Nellie took a moment to breathe in and compose herself.

Even if magic was real, she hadn't shared her parents' religious beliefs in a very long time, and she hadn't stopped believing for nothing. Their religion, even if supposedly based on love for all of humanity, was divisive, angry, and vengeful; odds were that everything it had to say about magic, witchcraft, and anything along those lines was born from a need to otherize that they could not control. If magic was real, odds were that the kinds of things that Ainsley Aimes and all that thought like them were a lot more accurate with what it was rather than the religion she had turned her back on so long ago.

The tension in her body felt like it released, if only a little. And it was relieving to know that taking a moment to rationalize such unfounded concerns was all that had been necessary to make her feel better.

With a slight push against her desk, Nellie managed to successfully extricate herself from the world of supposed magic that had become a sudden and intense, if confusing, interest within the space of just one night. As she reached her arms up to stretch for the first time in what felt like an eternity, her whole body felt refreshed, even if still notably pained.

Sleeping at a desk was something she would never recommend anyone to do.

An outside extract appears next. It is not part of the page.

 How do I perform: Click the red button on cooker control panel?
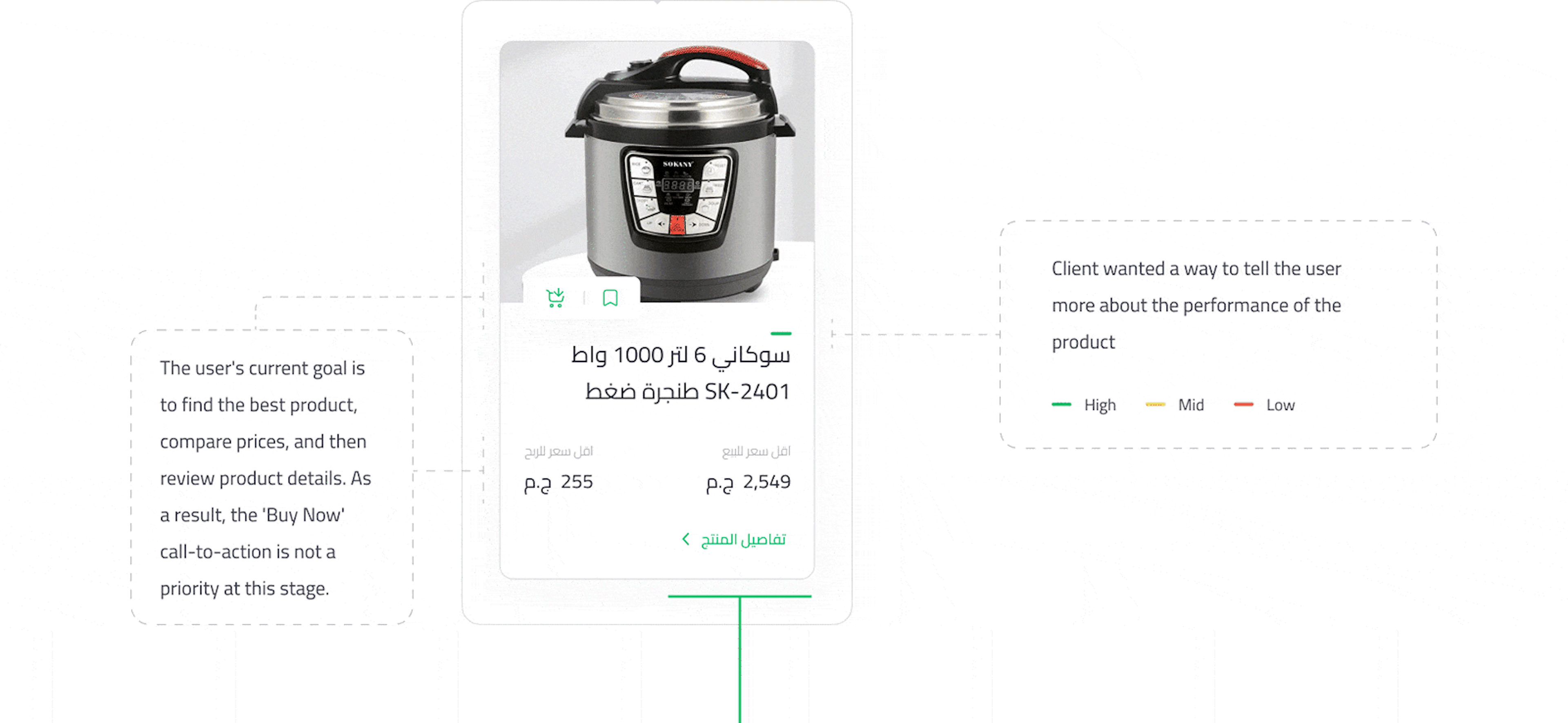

With a heavy sigh, she swiveled her chair around to look behind her to find that her room looked still very much the same as she remembered it having looked the past night. Her phone still lay on the mattress, exactly where she had left it, untouched and unmoved.

She found a frown begin to drag down the corners of her lips as everything came back to her from just the sight of her phone.

Bennie had cheated on her.

"Once a gambler, always a gambler; once a beater, always a beater; once a cheater; always a cheater- a tiger cannot change its stripes."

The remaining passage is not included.